**What you need to do**
Your job is to copy all the entries precisely as they stand.
=-=-=
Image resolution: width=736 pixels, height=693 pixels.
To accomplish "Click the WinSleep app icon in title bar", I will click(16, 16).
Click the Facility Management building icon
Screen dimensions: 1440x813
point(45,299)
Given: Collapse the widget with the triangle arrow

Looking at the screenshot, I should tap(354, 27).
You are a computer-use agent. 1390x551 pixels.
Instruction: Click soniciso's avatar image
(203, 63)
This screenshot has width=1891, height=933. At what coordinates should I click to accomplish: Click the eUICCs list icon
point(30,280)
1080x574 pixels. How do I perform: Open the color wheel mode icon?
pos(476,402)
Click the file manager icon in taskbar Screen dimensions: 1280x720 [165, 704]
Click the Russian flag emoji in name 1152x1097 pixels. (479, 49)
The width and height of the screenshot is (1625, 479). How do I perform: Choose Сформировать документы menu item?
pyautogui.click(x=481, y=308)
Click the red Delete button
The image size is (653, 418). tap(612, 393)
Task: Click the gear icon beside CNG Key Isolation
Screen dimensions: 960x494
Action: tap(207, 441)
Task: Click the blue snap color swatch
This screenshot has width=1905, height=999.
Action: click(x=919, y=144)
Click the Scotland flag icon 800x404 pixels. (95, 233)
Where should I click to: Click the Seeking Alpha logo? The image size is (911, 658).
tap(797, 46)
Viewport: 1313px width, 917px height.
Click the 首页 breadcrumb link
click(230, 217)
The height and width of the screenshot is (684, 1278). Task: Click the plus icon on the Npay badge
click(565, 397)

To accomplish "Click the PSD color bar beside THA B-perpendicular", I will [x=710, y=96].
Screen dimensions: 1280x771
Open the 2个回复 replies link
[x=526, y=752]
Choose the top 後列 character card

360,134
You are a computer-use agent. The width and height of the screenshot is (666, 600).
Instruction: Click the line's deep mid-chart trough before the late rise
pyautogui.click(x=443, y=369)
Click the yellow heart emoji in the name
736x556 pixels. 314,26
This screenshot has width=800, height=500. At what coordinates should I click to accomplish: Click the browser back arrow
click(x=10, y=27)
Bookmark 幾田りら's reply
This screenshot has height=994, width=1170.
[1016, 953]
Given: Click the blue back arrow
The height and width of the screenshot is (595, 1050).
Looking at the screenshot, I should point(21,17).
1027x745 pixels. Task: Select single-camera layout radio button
=-=-=
**Result of this task**
Image resolution: width=736 pixels, height=693 pixels.
To accomplish "Click the WinSleep app icon in title bar", I will click(16, 16).
Click the Facility Management building icon
Screen dimensions: 1440x813
point(45,299)
Given: Collapse the widget with the triangle arrow

Looking at the screenshot, I should tap(354, 27).
You are a computer-use agent. 1390x551 pixels.
Instruction: Click soniciso's avatar image
(203, 63)
This screenshot has width=1891, height=933. At what coordinates should I click to accomplish: Click the eUICCs list icon
point(30,280)
1080x574 pixels. How do I perform: Open the color wheel mode icon?
pos(476,402)
Click the file manager icon in taskbar Screen dimensions: 1280x720 [165, 704]
Click the Russian flag emoji in name 1152x1097 pixels. (479, 49)
The width and height of the screenshot is (1625, 479). How do I perform: Choose Сформировать документы menu item?
pyautogui.click(x=481, y=308)
Click the red Delete button
The image size is (653, 418). tap(612, 393)
Task: Click the gear icon beside CNG Key Isolation
Screen dimensions: 960x494
Action: tap(207, 441)
Task: Click the blue snap color swatch
This screenshot has width=1905, height=999.
Action: click(x=919, y=144)
Click the Scotland flag icon 800x404 pixels. (95, 233)
Where should I click to: Click the Seeking Alpha logo? The image size is (911, 658).
tap(797, 46)
Viewport: 1313px width, 917px height.
Click the 首页 breadcrumb link
click(230, 217)
The height and width of the screenshot is (684, 1278). Task: Click the plus icon on the Npay badge
click(565, 397)

To accomplish "Click the PSD color bar beside THA B-perpendicular", I will [x=710, y=96].
Screen dimensions: 1280x771
Open the 2个回复 replies link
[x=526, y=752]
Choose the top 後列 character card

360,134
You are a computer-use agent. The width and height of the screenshot is (666, 600).
Instruction: Click the line's deep mid-chart trough before the late rise
pyautogui.click(x=443, y=369)
Click the yellow heart emoji in the name
736x556 pixels. 314,26
This screenshot has width=800, height=500. At what coordinates should I click to accomplish: Click the browser back arrow
click(x=10, y=27)
Bookmark 幾田りら's reply
This screenshot has height=994, width=1170.
[1016, 953]
Given: Click the blue back arrow
The height and width of the screenshot is (595, 1050).
Looking at the screenshot, I should point(21,17).
1027x745 pixels. Task: Select single-camera layout radio button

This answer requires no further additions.